Re: ADQL simplified

From: Anita Richards <amsr-at-jb.man.ac.uk>
Date: Thu, 29 Jan 2004 09:47:10 +0000 (GMT)

> (In fact at the moment the type is usually derived from the way the
> number is specified: 2 is an integer, 2.0 is a real, '2' is a string).

A comment from a 'user' point of view:

This seems a sensible rule of thumb, similarly if one encountered an expression "thing > 2" or even "thing > stuff" it should be assumed that 2 was a number not a string, and "stuff" was a string variable representing a number (as was "thing") (that also assumes that numbers can't be string variables ... ).

However assumptions/defaults should only be applied as a last resort (however they are then invaluable....)

Here's why I think it is a last resort:

We need a way to tell the difference between ONE (ehex for some large number), ONE (string) and 1

Some languages require values ie numbers to be in "" in some cases.

Moreover, it is very dangerous to assume that 2 is an integer if that can lead to a round number aquiring a definition as an integer and then being used in a language like fortran where 1.27389/2 can give a result different from 1.27389/2.0 (this may not be a real example but you see what I mean).

The question of how much specification can affect precision is already a troublesome issue for VO tools.

Example 1: Aladin/AVO-Aladin, especially ACE, does not transport data with enough precision to measure and plot position with milli-arcsec accuracy.

Example 2: Whilst the datacube renderer was being developed there were stages when positions only known to e.g. 1 arcmin were given to an arbitrary and excessive number of d.p.

What I am saying in a confused way, I think, is that

  1. Information should not be lost. If it is _known_ (e.g. from service provider) that a number is a <Value><NumberLiteral><IntNum><Value> (why is Value twice? by the way...) then we should keep all the baggage.
  2. If information is not given, then any assumptions have to be applied with great care. e.g. 2 is assumed to be a number but it is safer to leave the type unspecified and make sure that if an application is expecting a real, it gets 2.0 (but not 2.0000000 or 1.99999985457965478007 etc....). Perl is the most intelligent language I have come across in this respect and might have some good things to copy if we need? But probably you guys know much more sophisticated ways.
  3. This probably goes beyond the ADQL remit and should be passed on to people wrapping tools and to the Registry as the implications are really for how we validate and manipulate data.
  4. The issue for astronomer queries is, how much can we guide the querier to express a query sensibly (e.g. don't use numbers as string variables!), how much can be done by checking and reporting apparent errors in input queries, how can we guide the querier to ask for an appropriate precision explicitly if needed, and how can we report accuracy. I don't mean the accuracy of the data in the sense of instrumental position errors etc. (although that has to be included), I mean being able to decide whether a query needs double precision, or avoiding falling into traps like using a full Julian day as an integer 2451516 for tools that can't handle long integers, or using decimal radians and single precision for milli-arccsec positions - or using 32-bit arithmetic and replies when only arcmin precision is needed.

Cheers
a

Received on 2004-01-29Z10:47:33

» Task statement: Reproduce verbatim the passage of the ADQL message starting with "Here's why I" and going on through "with milli-arcsec accuracy.".

» Supplied material:
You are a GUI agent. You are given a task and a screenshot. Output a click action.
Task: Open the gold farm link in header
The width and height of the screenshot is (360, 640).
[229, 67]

» Exercise result:
Here's why I think it is a last resort:

We need a way to tell the difference between ONE (ehex for some large number), ONE (string) and 1

Some languages require values ie numbers to be in "" in some cases.

Moreover, it is very dangerous to assume that 2 is an integer if that can lead to a round number aquiring a definition as an integer and then being used in a language like fortran where 1.27389/2 can give a result different from 1.27389/2.0 (this may not be a real example but you see what I mean).

The question of how much specification can affect precision is already a troublesome issue for VO tools.

Example 1: Aladin/AVO-Aladin, especially ACE, does not transport data with enough precision to measure and plot position with milli-arcsec accuracy.